*** Provided entries Section Begins ***

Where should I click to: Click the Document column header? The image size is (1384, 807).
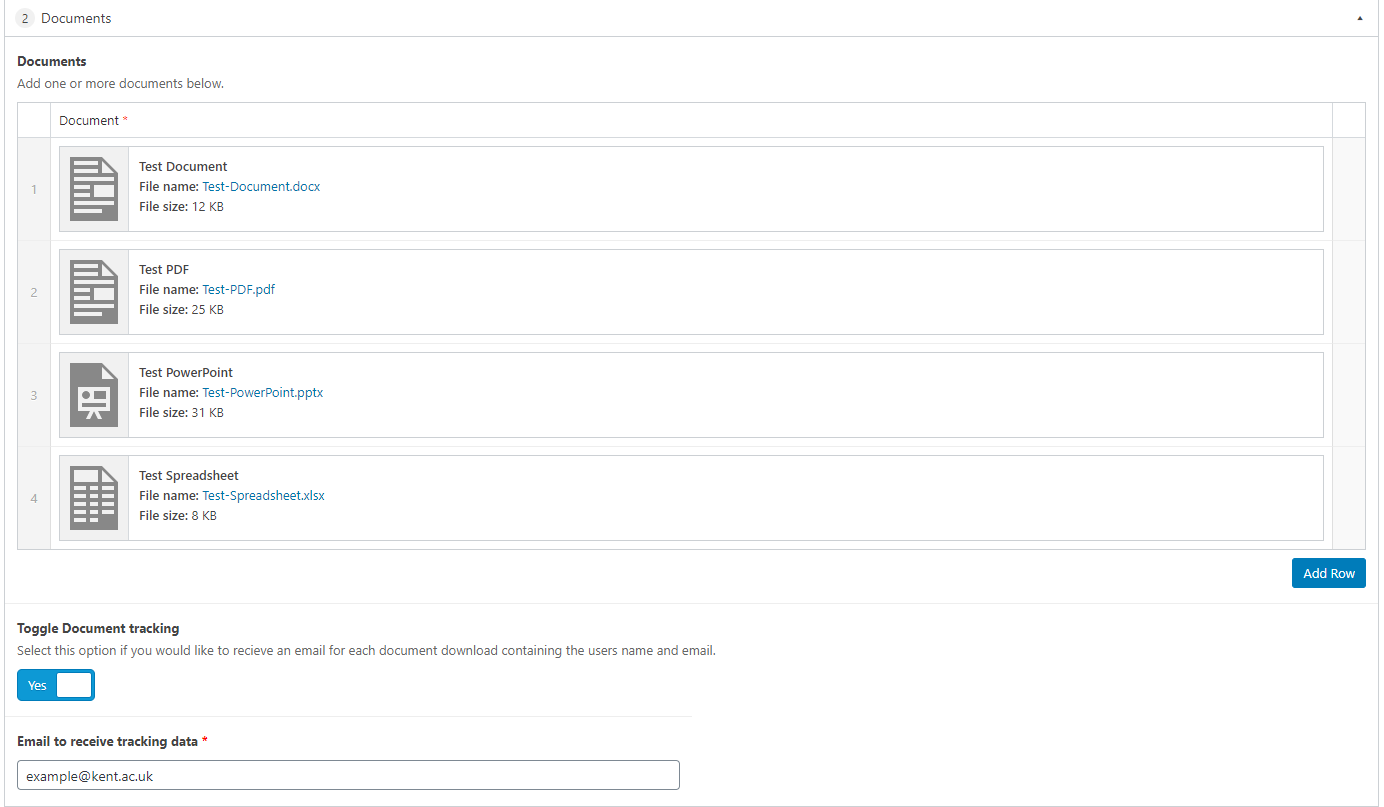pyautogui.click(x=89, y=120)
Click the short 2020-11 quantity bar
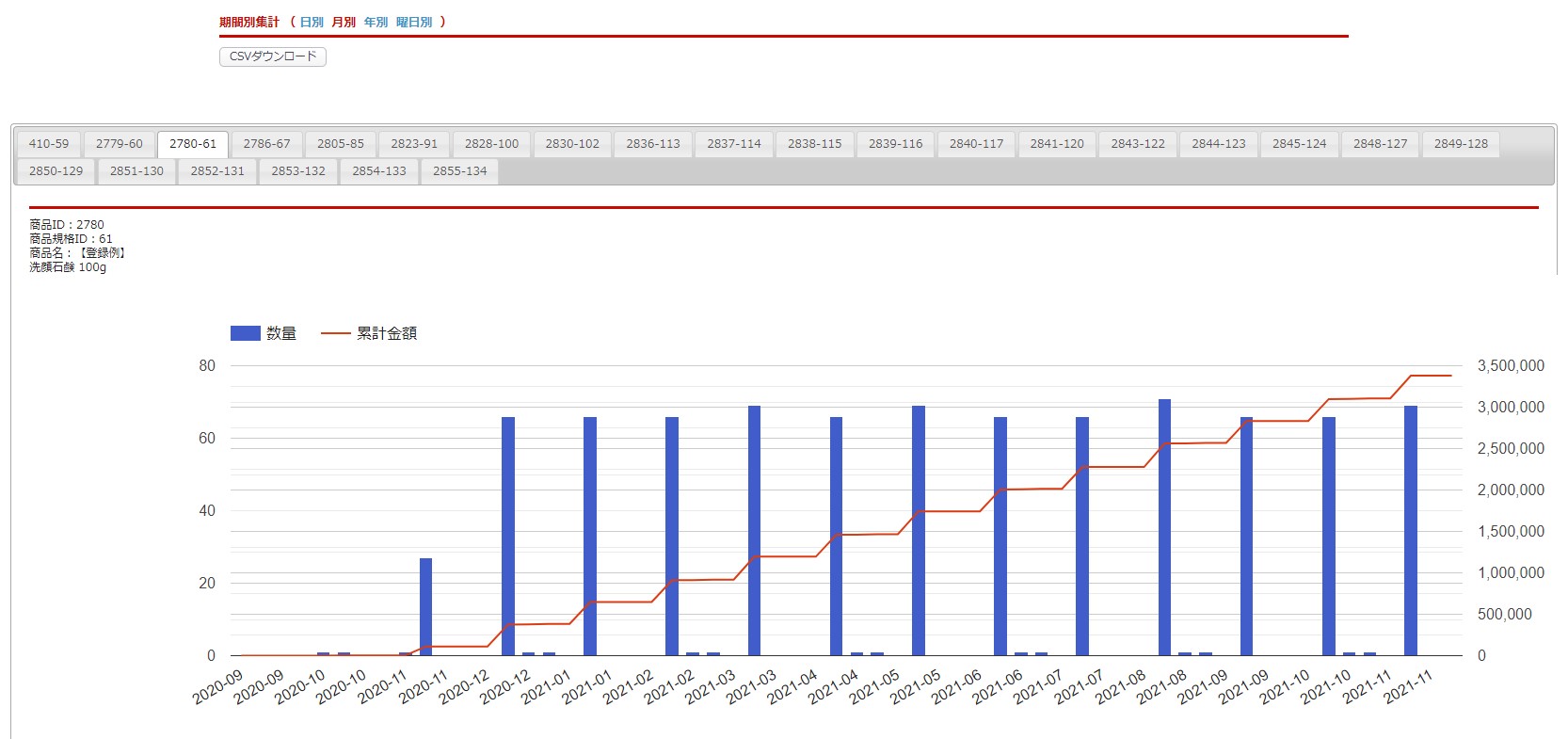The height and width of the screenshot is (739, 1568). [x=425, y=606]
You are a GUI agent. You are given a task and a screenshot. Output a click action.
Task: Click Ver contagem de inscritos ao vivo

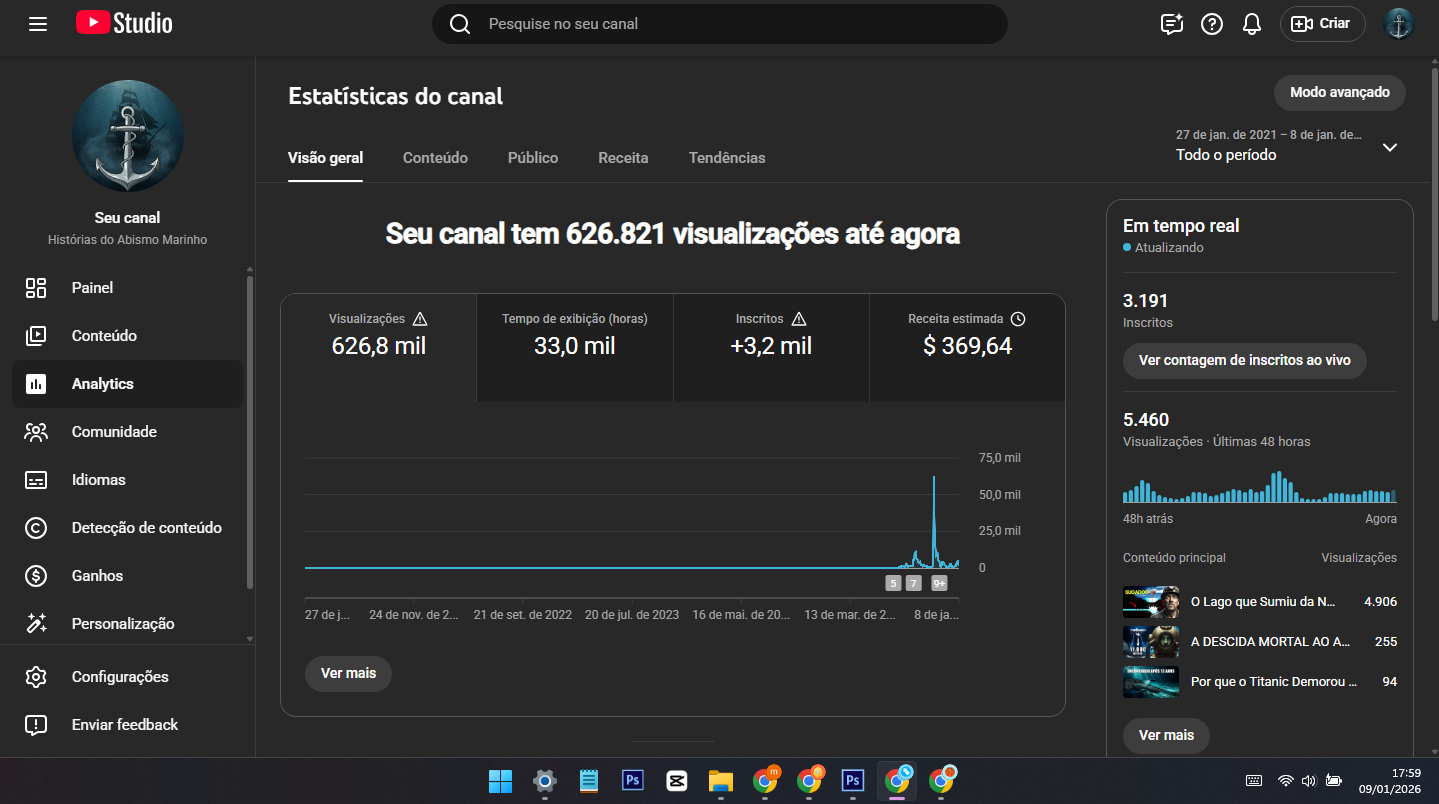point(1244,360)
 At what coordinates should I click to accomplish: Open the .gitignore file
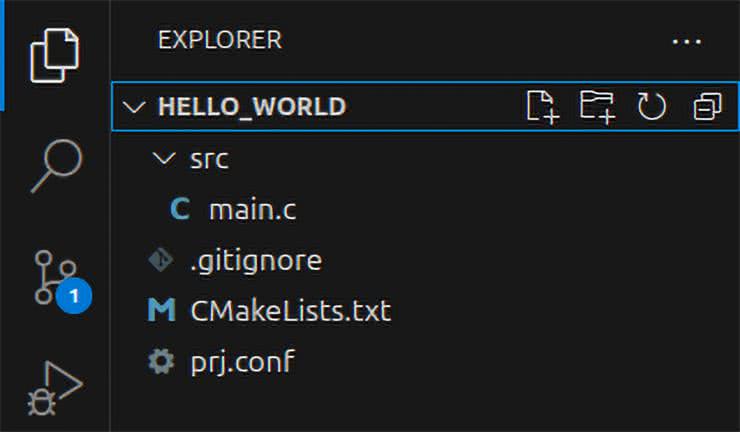[x=255, y=261]
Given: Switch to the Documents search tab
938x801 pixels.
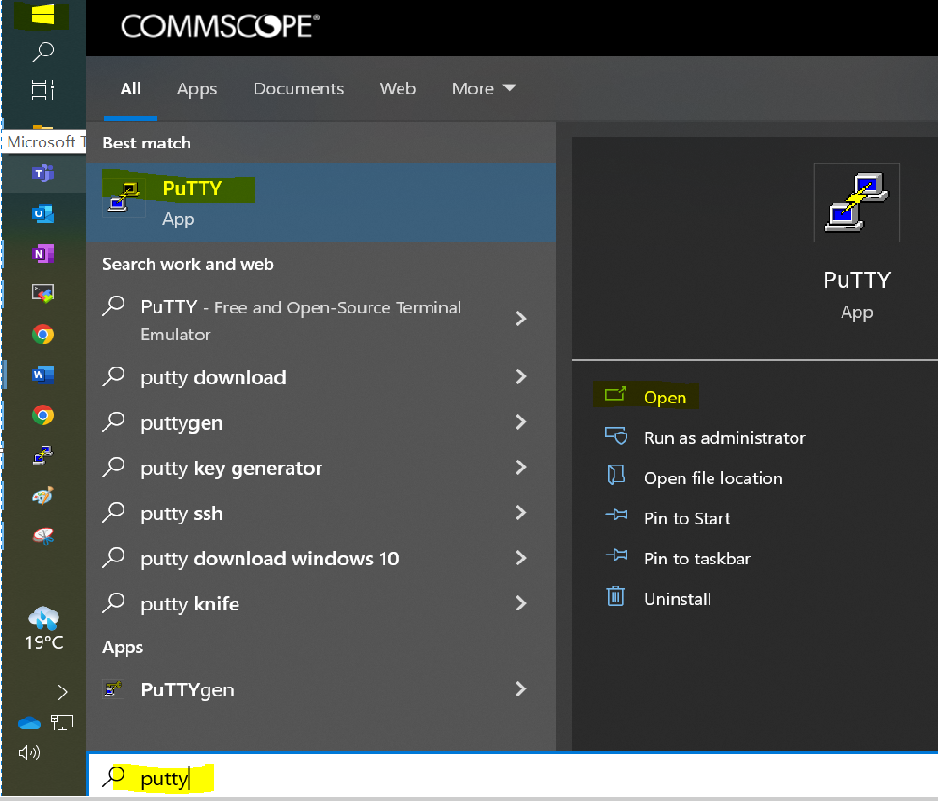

*** Provided entries Section Ends ***

Task:
Print, please, exactly the lines from the one holding "Click the short 2020-11 quantity bar" through the final line of the data, both included, while leaving out each picture.

Task response:
Click the short 2020-11 quantity bar
The height and width of the screenshot is (739, 1568). [x=425, y=606]
You are a GUI agent. You are given a task and a screenshot. Output a click action.
Task: Click Ver contagem de inscritos ao vivo

point(1244,360)
 At what coordinates should I click to accomplish: Open the .gitignore file
[x=255, y=261]
Given: Switch to the Documents search tab
938x801 pixels.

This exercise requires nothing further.